As with any biopic, though there are supporting players, there is a clear focal point to the film; this one has Benedict Cumberbatch’s Alan Turing. Cumberbatch has enjoyed a string of success in the last few years and deservedly so. He first dazzled on BBC’s Sherlock as the titular character, then played the infamous Khan in J.J. Abrams’ Star Trek: Into Darkness, and most recently provided the voice and physical performance capture for the dragon, Smaug, in The Hobbit trilogy. Now, Cumberbatch takes a step back from the blockbuster, delivering an unforgettable performance as Alan Turing. Cumberbatch, though known for his more showy roles, is also capable of great depth and nuance. The pain behind Turing’s eyes and the struggle to connect with other people is extremely moving, especially with the knowledge that Turing was a homosexual in a time that was anything but tolerant. Though the movie does not focus on this aspect of his life, the unfair and tragic nature of Turing’s circumstances exists within the DNA of every scene. In the ultimate injustice, despite his incalculable contribution to his country and the world at large, Alan Turing was eventually convicted for “indecency” and was faced with either prison time or undergoing chemical castration. He chose the latter. Cumberbatch does some truly sterling work here, creating a genius completely different from his Sherlock, one more grounded and perhaps even more distinct in his thought process. He carries the film easily and it is no surprise that he has seen much acclaim thanks to this performance, though this is an extremely competitive year when it comes to the Lead Actor category.

Though Cumberbatch steals the show with his performance, Keira Knightley is just as important to the proceedings. She plays Joan Clarke, a cryptanalyst and numismatist instrumental in helping Turing crack the Enigma Code. However, due to the rampant sexism of the time, she faces obstacles at every turn. This ostracism is largely what brings her and Turing together, creating a friendship that is both endearing and heartfelt. In Turing she found a person that respected her for her intellect above all things, in Clarke, Turing found someone that listened to him, endured his differentness, and loved him anyway. Knightley, as always, is spot on, her Joan is both stark and kind in equal measure. This, along with her performance in Begin Again, has made for a very strong year for her and I am, as always, excited to see where she goes next.

As for the direction, Morten Tyldum, director of the fiendishly stylish Headhunters, does some extremely compelling work on a low budget (in comparison to other Best Picture Nominees).
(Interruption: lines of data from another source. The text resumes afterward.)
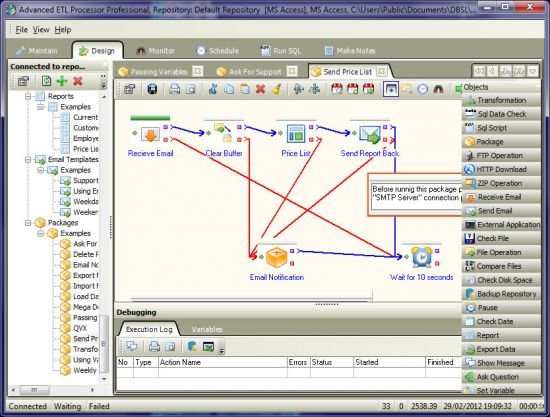Image resolution: width=550 pixels, height=417 pixels.
Task: Close the Send Price List tab
Action: tap(381, 72)
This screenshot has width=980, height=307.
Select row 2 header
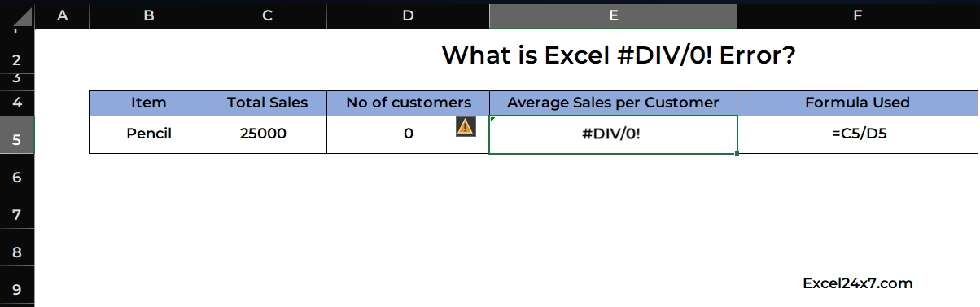pyautogui.click(x=17, y=59)
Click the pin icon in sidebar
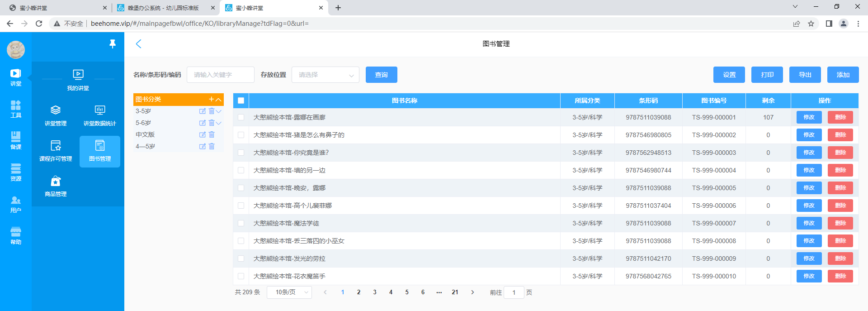 (x=113, y=43)
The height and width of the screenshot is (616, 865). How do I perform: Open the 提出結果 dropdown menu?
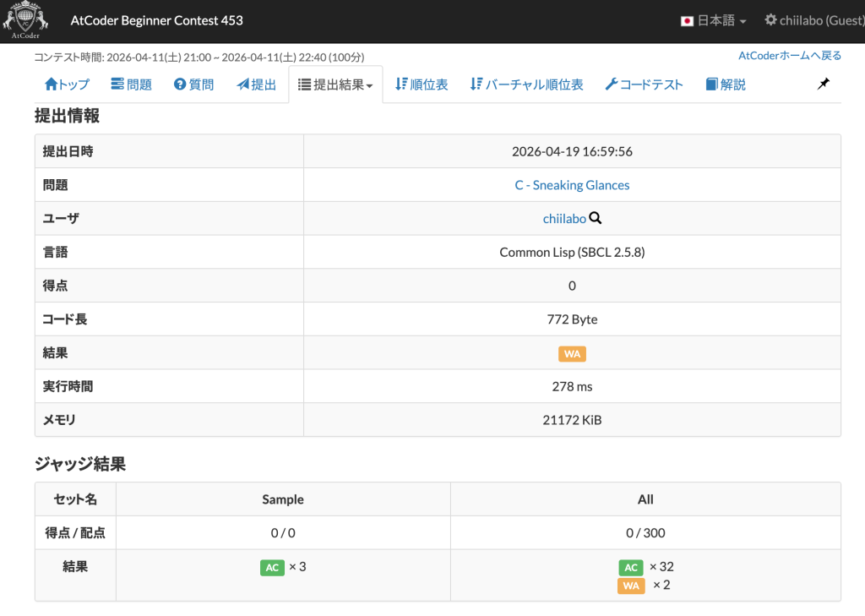point(333,84)
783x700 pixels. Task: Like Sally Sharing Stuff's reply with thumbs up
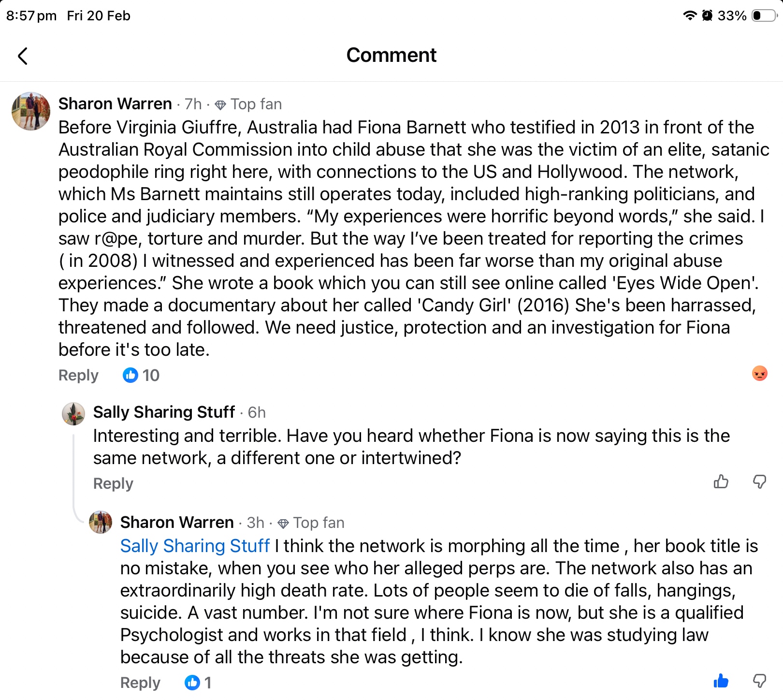(721, 481)
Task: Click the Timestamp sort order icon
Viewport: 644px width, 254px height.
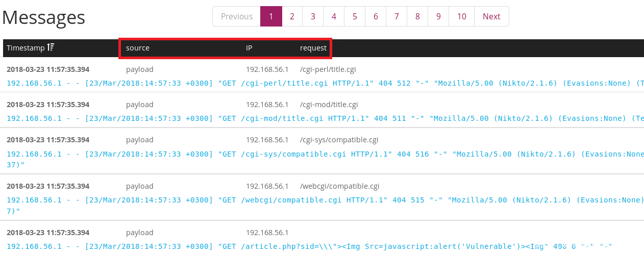Action: (51, 47)
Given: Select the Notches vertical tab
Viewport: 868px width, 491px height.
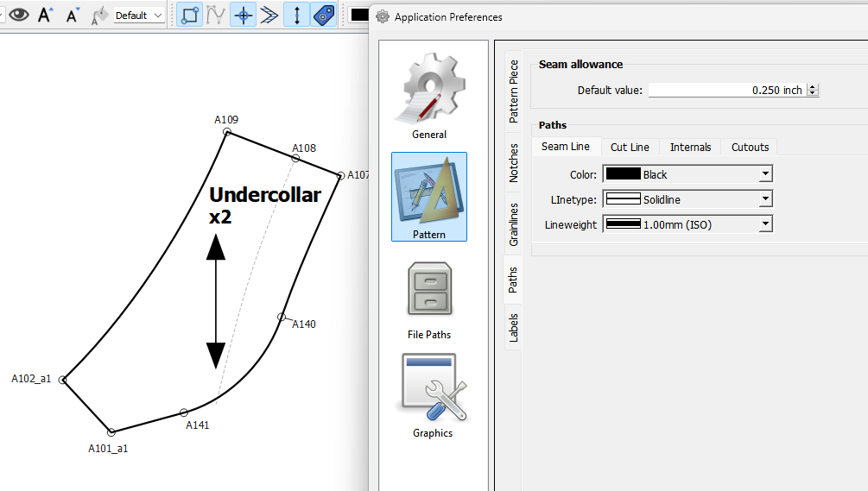Looking at the screenshot, I should pos(513,163).
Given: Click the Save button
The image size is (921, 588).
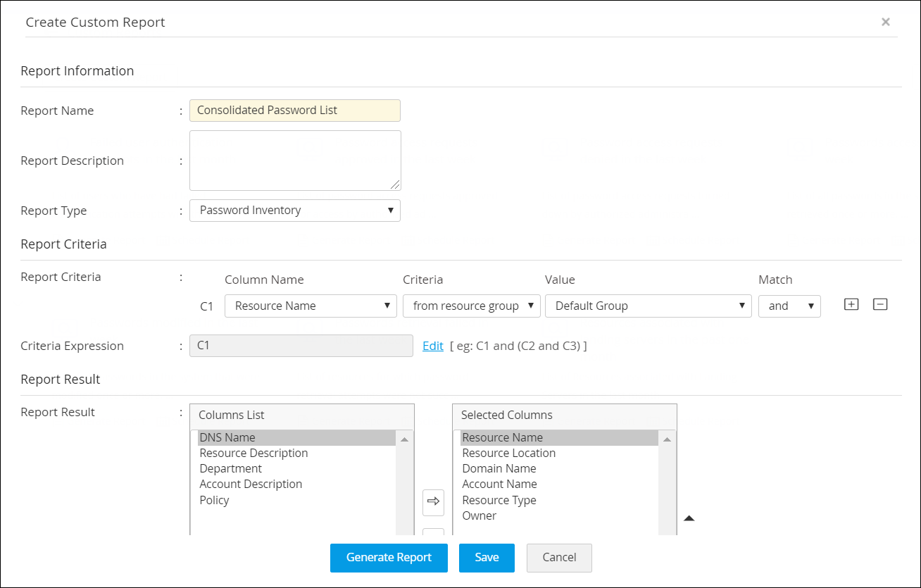Looking at the screenshot, I should click(487, 558).
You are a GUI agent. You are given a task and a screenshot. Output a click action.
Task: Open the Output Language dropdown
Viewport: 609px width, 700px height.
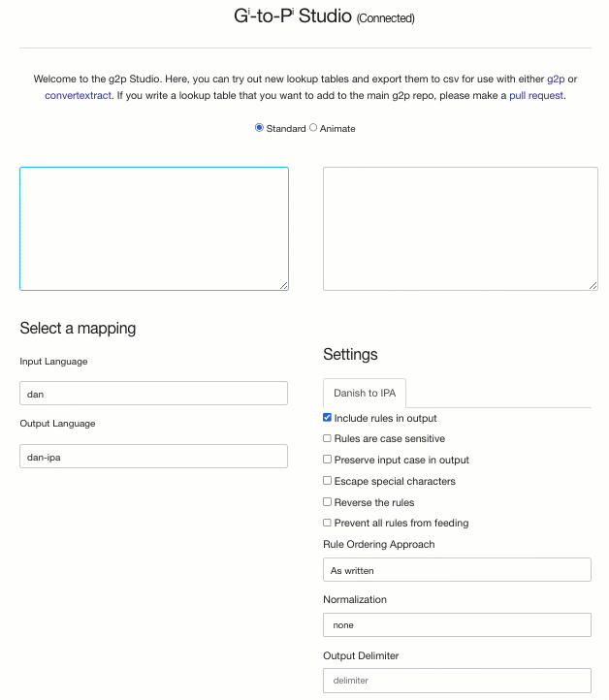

Though there is not a lot of footage showcasing the war at large, we are offered glimpses of what’s happening and the mounting desperation that has begun to seize the Allies. Other than that, this is largely a bottle film; Tyldum, along with a tight script by Graham Moore who had the unenviable task of streamlining Andrew Hodges’ doorstopper of a biography, creates a palpable sense of tension and frustration as Turing and company struggle to crack an unbreakable code before the Nazis overrun Europe entirely.

Overall, The Imitation Game is everything a biopic should be, compelling, informative, and memorable. Thanks to inspired direction and two wonderful performances, it fulfills all of these requirements and truly stands as one of the best films of this Oscar year. Hopefully, thanks to this film, Alan Turing will finally get the exposure and recognition he so rightly deserved in life.